Jennifer Sleeman from Clonakilty in Cork said she wants 'to let the Vatican and the Irish church know that women are tired of being treated as second-class citizens.' She has called on the Catholic women of Ireland to 'join your sisters on Sunday, September 26th. On that one day boycott Mass. Stay at home and pray for change. We are the majority. We may have been protesting individually but unremarked on, but together we have strength and our absence, the empty pews, will be noticed.'
Some women in the U.S. are taking notice of this protest as well .... is it worth it to willfully take a week off? But even if you do, will enough women boycott that you'd actually be able to see a difference in the pews? Would it make any difference?
Is protesting something you consider unjust worth the effort if you believe it won't actually bring about change? I think it is.
For some reason this reminds me of living with my mother just before she died. She and I had terrible arguments and there was no way for me to win one of them because she had all the power in the relationship - it was her home and she could make me leave if she wanted to, but even more, she didn't care about damaging the quality of our relationship. That didn't stop me from arguing with her of course :) but what it did do was it eroded any trust, respect, and maybe even love I'd had for her. It's been eight years since she died and I'm still so upset at her that it's almost impossible to remember anything good we ever had between us.
In the relationship between the church hierarchy and we women the hierarchy has all the power.

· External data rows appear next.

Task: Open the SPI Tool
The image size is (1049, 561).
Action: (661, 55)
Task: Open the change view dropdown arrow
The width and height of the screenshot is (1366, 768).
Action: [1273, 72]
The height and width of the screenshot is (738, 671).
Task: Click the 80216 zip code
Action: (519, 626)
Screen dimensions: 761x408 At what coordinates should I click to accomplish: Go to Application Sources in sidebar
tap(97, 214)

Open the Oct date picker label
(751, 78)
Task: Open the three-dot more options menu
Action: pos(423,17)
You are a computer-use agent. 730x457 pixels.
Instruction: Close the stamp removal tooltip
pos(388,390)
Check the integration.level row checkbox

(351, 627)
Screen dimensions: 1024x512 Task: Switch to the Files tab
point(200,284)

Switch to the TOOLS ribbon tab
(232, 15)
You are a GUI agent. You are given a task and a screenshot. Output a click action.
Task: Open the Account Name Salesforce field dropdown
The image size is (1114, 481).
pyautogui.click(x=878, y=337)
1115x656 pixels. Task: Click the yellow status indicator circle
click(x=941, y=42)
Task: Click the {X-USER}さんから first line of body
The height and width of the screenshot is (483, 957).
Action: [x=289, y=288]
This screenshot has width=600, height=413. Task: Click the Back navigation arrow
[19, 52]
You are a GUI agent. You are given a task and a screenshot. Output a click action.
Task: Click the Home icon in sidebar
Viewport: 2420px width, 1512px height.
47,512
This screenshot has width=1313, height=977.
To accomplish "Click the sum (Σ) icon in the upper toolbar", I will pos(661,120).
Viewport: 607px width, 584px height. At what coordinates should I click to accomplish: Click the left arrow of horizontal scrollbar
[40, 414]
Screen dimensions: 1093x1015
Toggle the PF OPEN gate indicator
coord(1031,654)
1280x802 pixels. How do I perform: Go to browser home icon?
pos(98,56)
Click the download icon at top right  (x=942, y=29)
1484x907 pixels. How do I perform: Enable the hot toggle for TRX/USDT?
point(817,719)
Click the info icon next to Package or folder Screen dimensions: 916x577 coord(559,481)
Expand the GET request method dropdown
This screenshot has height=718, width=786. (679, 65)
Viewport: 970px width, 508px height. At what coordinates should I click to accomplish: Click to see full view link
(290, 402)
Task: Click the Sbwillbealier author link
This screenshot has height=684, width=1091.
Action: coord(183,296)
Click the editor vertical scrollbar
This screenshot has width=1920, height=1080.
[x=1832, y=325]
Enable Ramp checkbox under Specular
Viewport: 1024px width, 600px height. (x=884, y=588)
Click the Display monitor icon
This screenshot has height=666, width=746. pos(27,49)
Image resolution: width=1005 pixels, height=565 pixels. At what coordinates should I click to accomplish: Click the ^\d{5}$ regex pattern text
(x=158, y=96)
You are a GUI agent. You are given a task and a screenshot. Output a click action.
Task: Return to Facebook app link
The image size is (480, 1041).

Yes, women who wish that we were treated equally can complain, as long as it's not too loudly, and we can walk away, saying we have anywhere else to go, but we can't really do the one thing we might want to - we can't get the hierarchy to trust us and respect us and love us enough to be willing to consider change.
Oh, for those who will say the women's ordination thing isn't about trust and respect and love, but about Jesus only wanting men to be priests, read Did Jesus Exclude Women from Priesthood? by Sandra M. Schneiders.